Ce n’est jamais trop pour Genocide Joe

Comment Biden pouvait-il prendre ses distances à l’égard du génocide alors qu’une partie de sa base démocrate prenait ses distances par rapport à lui? Il aurait tout d’abord fait des remontrances à Netanyahou.

Devant l’ampleur du génocide prenant la forme d’un blocage de l’aide alimentaire, que pouvait-il faire pour se démarquer de Netanyahou tout en continuant de lui fournir de l’équipement militaire alors que la colère continuait de s’amplifier au sein des jeunes démocrates? Au lieu au lieu de faire entrer les camions déjà prêts par la ville de Rafah, on annonça la construction d’une zone portuaire devant être construite sur une période de plusieurs mois pour pouvoir fournir cette aide alimentaire, donnant ainsi à Netanyahou du temps additionnel pour poursuivre son carnage.

Mais alors que la révolte sur les campus se répandait comme un feu de brousse et que Netanyahou annonçait son intention de raser Rafah où se trouvent entassés un million de personnes, que restait-il à Biden pour prendre encore plus ses distances? Les États-Unis annoncèrent vaguement leur appui à la proposition de cessez-le-feu du Qatar et de l’Égypte que le Hamas avait accepté et il fut annoncé que Biden interrompait certaines livraisons d’armes à Israël.
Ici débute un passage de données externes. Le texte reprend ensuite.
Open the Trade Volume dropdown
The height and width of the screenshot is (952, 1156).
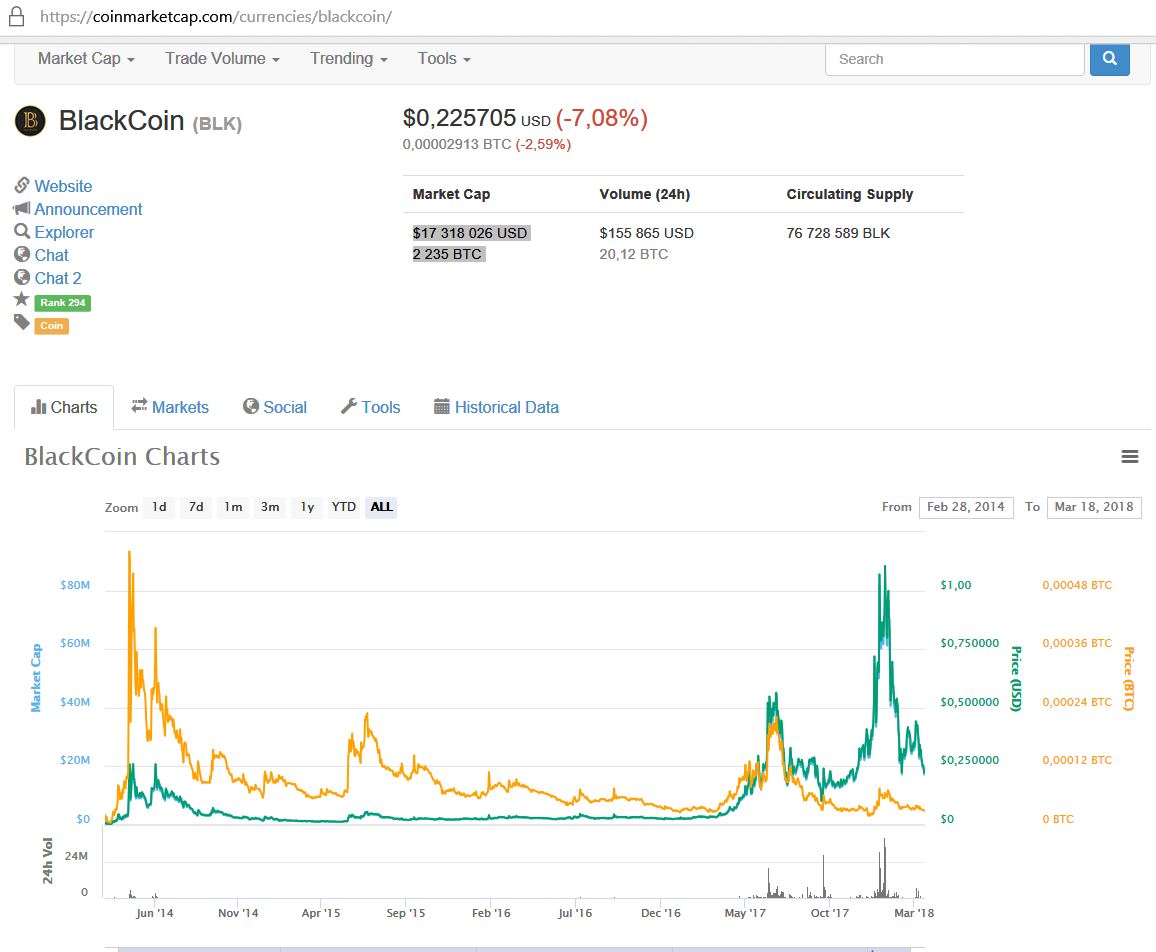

Alors que le génocide se poursuit, que des charniers sont découverts, que des enfants meurent encore, que la famine s’intensifie et que tout est détruit, que font les Biden, Macron, Scholz, Sunak et Trudeau? Ils ne reconnaissent toujours pas l’État palestinien. Ils ne se mobilisent toujours pas pour imposer cet État par la force en respectant les frontières de 1967. La ligne rouge n’est toujours pas franchie. Ils restent les amis d’Israël. Les déclarations de Mélanie Joly à l’effet le bombardement de Rafah est « inacceptable » ne sont que du vent. L’Occident entier reste les bras croisés devant un génocide se déroulant sous nos yeux.

D’autres horreurs sévissent dans le monde, notamment au Yémen, au Darfour et au Congo. Mais c’est de Gaza d’abord et avant tout que les images nous parviennent. En outre, l’Occident est impliqué jusqu’au cou dans le carnage de Gaza. L’appui militaire, financier et politique à Israël rend l’Occident complice d’un génocide de première ampleur.

Et dire que l’on blâme les méchants Russes de s’être engagés dans la guerre contre l’Ukraine, alors que de l’avis d’un très grand nombre d’experts, les États-Unis, leurs alliés de l’OTAN et l’Occident tout entier, encore eux, ont tout fait pour la provoquer.